Actually don’t arise. Stay unrisen. Stay asleep and keep to your bed because all of the above is only a dream. Just your sub-conscious acting out a sort of wish-fulfilment fantasy.
In fact the waking reality for the England manager couldn’t be more different following Tuesday’s crushing four-nil home defeat to Hungary in the Nations League, the national team’s heaviest loss since a five-one drubbing by Scotland at Wembley in 1928.
Adding to the historical feel of the occasion, this was Hungary’s first win in England since 1953, when Real Madrid’s legendary Ferenc Puskas led the Magnificent Magyars to a famous six-three victory at the same storied venue. That too came in a significant year. The Queen had not long ascended the throne and Old Blighty was top of the world – literally – having just conquered Everest. Well, it was a Kiwi and his Nepalese sherpa who did the leg work and the heavy lifting, but England still took the credit.
Adding to the overall sense of weirdness, Tuesday’s match was broadcast live on Channel 4. Late night poker, sure – but since when did they show football? Since someone flogged them the rights to the Nations League, that’s when. As for that unloved competition, it’s like one of those alien spaceships which lands outside a small American town in a sci-fi movie. Nobody’s very sure what it is, or why it’s there, or when it will go away – or whether, when it does leave, it will take Jacob Rees-Mogg home with it.
But none of that alters the fact that England were given a doing and that long before the final whistle both sets of supporters were making their feelings felt. I’m not sure what the Hungarian for ‘You lucky ******* it should have been five’ is, but I’m pretty sure something like it was blasting out of the away section. And I know exactly what the home fans were singing: ‘You don’t know what you’re doing.’
True? Not really. It may irk Scottish football fans but Southgate’s record as England manager is good. Generally, he does know what he’s doing. He took England to the final of the 2020 Euros, remember, albeit helped by home advantage.
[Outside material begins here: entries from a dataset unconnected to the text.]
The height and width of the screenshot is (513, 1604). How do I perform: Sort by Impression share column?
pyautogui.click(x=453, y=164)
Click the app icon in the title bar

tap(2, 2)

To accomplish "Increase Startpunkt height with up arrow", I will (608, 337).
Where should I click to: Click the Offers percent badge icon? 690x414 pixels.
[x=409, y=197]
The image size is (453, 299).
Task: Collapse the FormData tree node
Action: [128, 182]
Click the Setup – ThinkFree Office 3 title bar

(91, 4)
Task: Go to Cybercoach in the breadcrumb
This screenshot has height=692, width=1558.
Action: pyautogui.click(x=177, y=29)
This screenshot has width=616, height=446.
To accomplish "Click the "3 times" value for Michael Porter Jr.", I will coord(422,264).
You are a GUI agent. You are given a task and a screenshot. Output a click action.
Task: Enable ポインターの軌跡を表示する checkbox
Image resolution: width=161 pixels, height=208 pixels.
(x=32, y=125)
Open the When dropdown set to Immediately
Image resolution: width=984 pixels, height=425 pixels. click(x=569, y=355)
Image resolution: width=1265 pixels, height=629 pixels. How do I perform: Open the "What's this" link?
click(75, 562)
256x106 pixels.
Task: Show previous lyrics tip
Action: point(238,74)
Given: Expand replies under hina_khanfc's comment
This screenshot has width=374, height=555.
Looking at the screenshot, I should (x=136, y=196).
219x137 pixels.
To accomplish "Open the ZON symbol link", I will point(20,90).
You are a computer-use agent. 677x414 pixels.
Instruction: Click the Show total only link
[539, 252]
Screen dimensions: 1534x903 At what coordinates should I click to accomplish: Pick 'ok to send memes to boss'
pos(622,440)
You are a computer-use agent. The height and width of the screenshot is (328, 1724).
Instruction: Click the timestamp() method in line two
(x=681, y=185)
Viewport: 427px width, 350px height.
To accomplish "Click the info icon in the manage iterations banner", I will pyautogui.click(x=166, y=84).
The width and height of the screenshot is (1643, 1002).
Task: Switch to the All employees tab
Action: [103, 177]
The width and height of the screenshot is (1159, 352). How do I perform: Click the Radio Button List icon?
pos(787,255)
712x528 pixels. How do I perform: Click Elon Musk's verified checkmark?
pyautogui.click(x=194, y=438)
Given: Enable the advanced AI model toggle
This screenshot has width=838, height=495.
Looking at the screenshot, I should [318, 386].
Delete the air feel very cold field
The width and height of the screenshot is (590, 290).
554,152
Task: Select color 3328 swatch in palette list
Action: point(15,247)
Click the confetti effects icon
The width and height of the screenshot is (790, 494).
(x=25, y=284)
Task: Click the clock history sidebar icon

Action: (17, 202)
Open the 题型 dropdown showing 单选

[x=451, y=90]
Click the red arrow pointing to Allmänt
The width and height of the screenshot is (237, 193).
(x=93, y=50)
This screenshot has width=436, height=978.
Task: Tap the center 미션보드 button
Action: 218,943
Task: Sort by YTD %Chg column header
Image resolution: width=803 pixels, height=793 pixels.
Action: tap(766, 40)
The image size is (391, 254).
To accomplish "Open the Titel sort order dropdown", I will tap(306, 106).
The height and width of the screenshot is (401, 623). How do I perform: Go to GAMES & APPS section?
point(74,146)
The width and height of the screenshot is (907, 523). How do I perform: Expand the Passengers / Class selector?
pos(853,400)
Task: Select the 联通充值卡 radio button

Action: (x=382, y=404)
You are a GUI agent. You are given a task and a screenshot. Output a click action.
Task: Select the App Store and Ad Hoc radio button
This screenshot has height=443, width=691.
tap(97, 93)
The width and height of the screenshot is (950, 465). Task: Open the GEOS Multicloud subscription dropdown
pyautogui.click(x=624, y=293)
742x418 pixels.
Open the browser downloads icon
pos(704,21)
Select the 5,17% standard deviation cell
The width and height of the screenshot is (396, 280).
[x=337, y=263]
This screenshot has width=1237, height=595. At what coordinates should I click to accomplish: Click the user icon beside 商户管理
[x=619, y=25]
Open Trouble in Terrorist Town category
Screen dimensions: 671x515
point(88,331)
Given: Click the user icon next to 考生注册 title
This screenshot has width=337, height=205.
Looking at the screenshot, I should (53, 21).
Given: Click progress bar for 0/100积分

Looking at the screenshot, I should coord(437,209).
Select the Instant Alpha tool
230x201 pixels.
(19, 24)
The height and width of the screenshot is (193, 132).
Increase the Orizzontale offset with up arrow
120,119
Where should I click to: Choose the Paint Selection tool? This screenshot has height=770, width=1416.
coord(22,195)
But the loss marks a dismal run for the English and comes on the heels of a one-nil loss in Hungary on Platinum Jubilee weekend, and a drab nil-nil draw with Italy. Southgate’s lads are currently bottom of their Nations League group. Their stats? Played four, won none, and they were lucky to get the none. Boom boom.
“It is a chastening night,” the manager said afterwards. “My predecessors have had nights like this. I have watched them from the sofa as a kid and watched as a player, and I recognise those difficult times.”
He’s not wrong and those nights have made for some unappetising headlines for whoever is the incumbent. “Swedes 2 Turnips 1” is a famous example. The loss to Sweden in the Euro 92 championships saw then-manager Graham Taylor christened Turnip Taylor and often pictured as that vegetable, not the sort of image destined to foster dressing room unity or allow a chap to go about his business with even a semblance of dignity. Cruel to turnips as well.
From our northern eyrie we watch all this with a degree of emotions. Amusement mostly. A touch of schadenfreude. Mind you our own Doyen of the Dugout, Steve ‘Chuckles’ Clarke, came in for criticism himself recently, so there but for the grace of God and all that. But at the time of writing the Tartan Army will still have fresh in their minds last Tuesday’s victory over the powerhouse of international football that is Armenia. Doubtless there are still one or two kilted warriors stoating about the country’s capital, Yerezan, looking to keep the party going and having a good gloat at England’s expense. Fair play.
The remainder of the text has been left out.